In rendering this opinion letter, we have examined and relied upon a copy of the Plan, the Registration Statement and the related Prospectus. We have also examined and relied upon originals, or copies of originals certified to our satisfaction, of such agreements, documents, certificates and other statements of governmental officials and other instruments, and have examined such questions of law and have satisfied ourselves as to such matters of fact, as we have considered relevant and necessary as a basis for this opinion letter.
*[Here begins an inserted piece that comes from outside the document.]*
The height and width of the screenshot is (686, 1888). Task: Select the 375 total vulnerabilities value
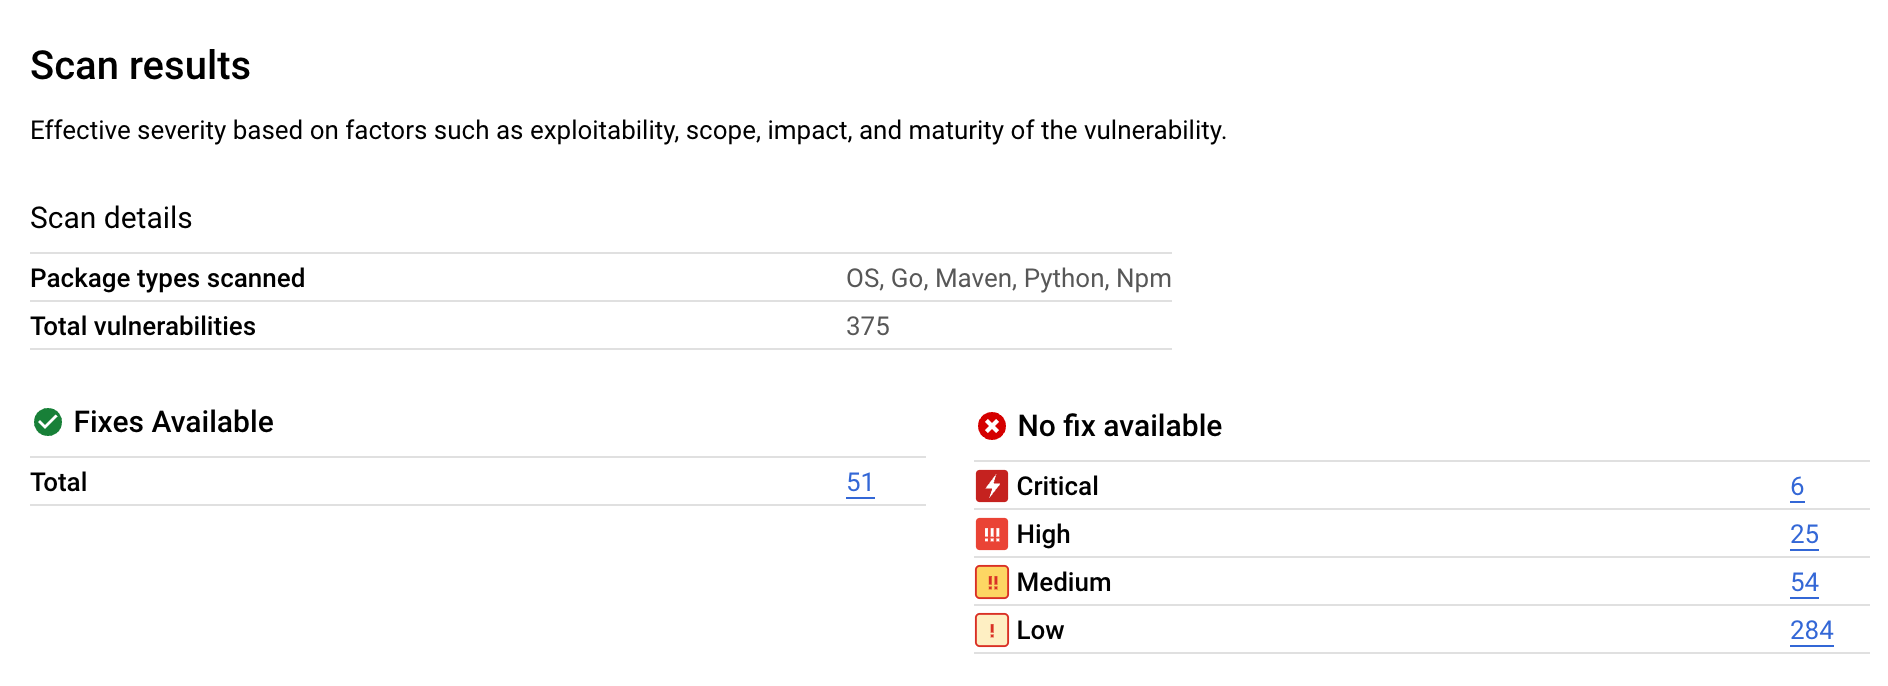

We have assumed the authenticity of all documents submitted to us as originals, the genuineness of all signatures, the legal capacity of all natural persons and the conformity with the original documents of any copies thereof submitted to us for our examination.

 

Based on the foregoing and subject to the qualifications and limitations set forth below, it is our opinion that:

 

1.             The Company is duly incorporated and validly existing under the laws of the State of Delaware.

 

2.             Each Common Share will be legally issued, fully paid and nonassessable when (i) the Registration Statement, as finally amended (including any necessary post-effective amendments), shall have become effective under the Securities Act; (ii) such Common Shares shall have been duly issued and sold in the manner contemplated by the Plan; and (iii) a certificate representing such Common Shares shall have been duly executed, countersigned and registered and duly delivered to the purchaser thereof against receipt of the agreed consideration therefor (not less than the par value thereof) in accordance with the terms of the Plan.

 

This opinion letter is limited to the General Corporation Law of the State of Delaware and the Securities Act.

 

We do not find it necessary for the purposes of this opinion letter to cover, and accordingly we express no opinion as to, the application of the securities or blue sky laws of the various states or the District of Columbia to the sale of the Common Shares.

 

Sidley Austin LLP is a limited liability partnership practicing in affiliation with other Sidley Austin partnerships

 



 

The following persons are partners in this Firm:  Walter C.D. Carlson, a trustee and beneficiary of a voting trust that controls the Company, the non-executive chairman of the board and member of the board of directors of the Company and a director of a subsidiary of the Company; William S. DeCarlo, the General Counsel of the Company and an Assistant Secretary of the Company and certain subsidiaries of the Company; and Stephen P. Fitzell, the General Counsel and/or an Assistant Secretary of certain subsidiaries of the Company.

 

We hereby consent to the filing of this opinion letter as an Exhibit to the Registration Statement and to all references to this Firm included in or made a part of the Registration Statement.  In giving such consent, we do not thereby admit that we are within the category of persons whose consent is required under Section 7 of the Securities Act or the related rules promulgated by the Commission.